町でも花屋が来ぬ日

1章4節349-9~10

柳田は花屋を店舗営業ではなく、行商の花屋を想定している。店を構えず,商品の名を大声で呼びながら売歩いた行商人のことを、振り売りと呼ぶ。天秤棒を用いるときは、棒手振(ぼてふり)とも呼んだ(「棒の歴史」『村と学童』⑭)。特に女性と商業との関係は、民俗学では販女(ひさぎめ、ひさめ)と称し、その物売り行為を古くから着目してきた(瀬川清子『販女』三国書房、1943年、北見俊夫『市と行商の民俗』岩崎美術社、1970年)。京都では平安中期から白川女(しらかわめ)と呼ばれる花売りが、「花いらんかえー」と触れながら頭上運搬で花を売り歩いた。白川女は京都市北東部の比叡山裾野を流れる白川の、両岸近辺に暮す北白川の女性たちで、売り方はリヤカー販売に変わったのち、廃れた。今では時代祭りに行列する、その姿を見るに留まる。

明治30年頃の花売りの女性
出典:丸浜晃彦解説『なつかしの日本』心交社、1994年、18頁

また福岡生花商協同組合のウェブサイトによると、1959年(昭和34)4月1日当時の福岡生花商協同組合員数は、店舗数が53、行商41、仲買5、その他5、計104名とあって、物売りから店舗へと移行しつつある状況が読み取れる(福岡花商協同組合http://www.fuku-hana.com/reimei.html

庭木や鉢植えでなく、切り花を消費する行為は、切り花や草花などを素材に、その造形美を愛でる生け花(華道)として、日本では独自の発展を見せてきた。
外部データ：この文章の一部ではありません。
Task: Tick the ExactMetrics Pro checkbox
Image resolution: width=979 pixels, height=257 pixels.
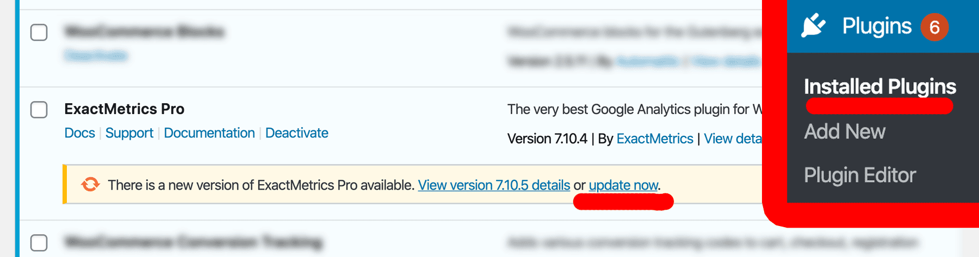Action: (x=39, y=110)
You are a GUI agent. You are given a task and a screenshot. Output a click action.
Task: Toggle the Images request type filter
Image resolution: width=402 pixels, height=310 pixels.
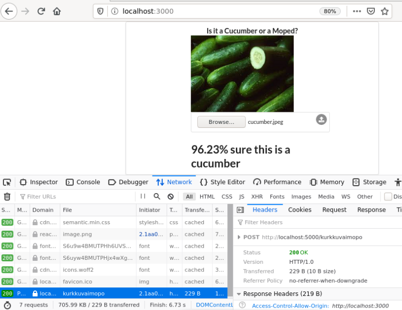(x=301, y=197)
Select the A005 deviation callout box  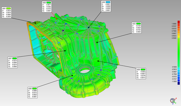(x=141, y=74)
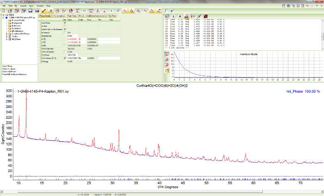This screenshot has height=196, width=324.
Task: Toggle Delete hkls on Refinement checkbox
Action: [x=65, y=29]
江戸時代に女性の芸事となりつつあった生け花は、明治に至って良妻賢母教育の一環として茶道や裁縫などとともに女子教育の中に摂り込まれ、婦女子の間に広く浸透した。学校や職場を単位とした、お稽古事として、嫁入り道具(修行)の一つとされた時期もあり、池坊・小原・草月の三大流派を中心に、1970年代中期、推定1500万人の生け花人口があったとされる(最盛期、1980年代後半、推定3000万とする説もあるが、近年はフラワー・アレンジメントの流行で沈滞気味だという)。華道家の北条明直によれば、元来、生け花は座敷飾りの花として出発したように、大正から昭和の初めにかけて一般民家にも普及していった座敷や床の間という室礼(しつらい)の発達によって、座敷がないと一人前ではないという新たな身分意識の現われが、封建遺制をかえって復活させたとする(『いけばなのデザイン―いけ花文化史』至文堂、1978年、13頁)。大正中期の生活改善展覧会では、四畳半一室の長屋にも三尺の床の間を設ける提案がなされたほどであったが(森口多里・林いと子『文化的住宅の研究』アルス、1922年、273頁)、戦後、生け花は、洋花を摂り入れた自由な様式が生み出される一方、盛り花(盆栽の水盤を花器に利用し、色彩豊かな洋花を写実的・叙景的に盛る)や自由花、さらには前衛生け花など、多様化が進行している(盆栽に関しては、第3章8節「庭園芸術の発生」の鉢植えを参照)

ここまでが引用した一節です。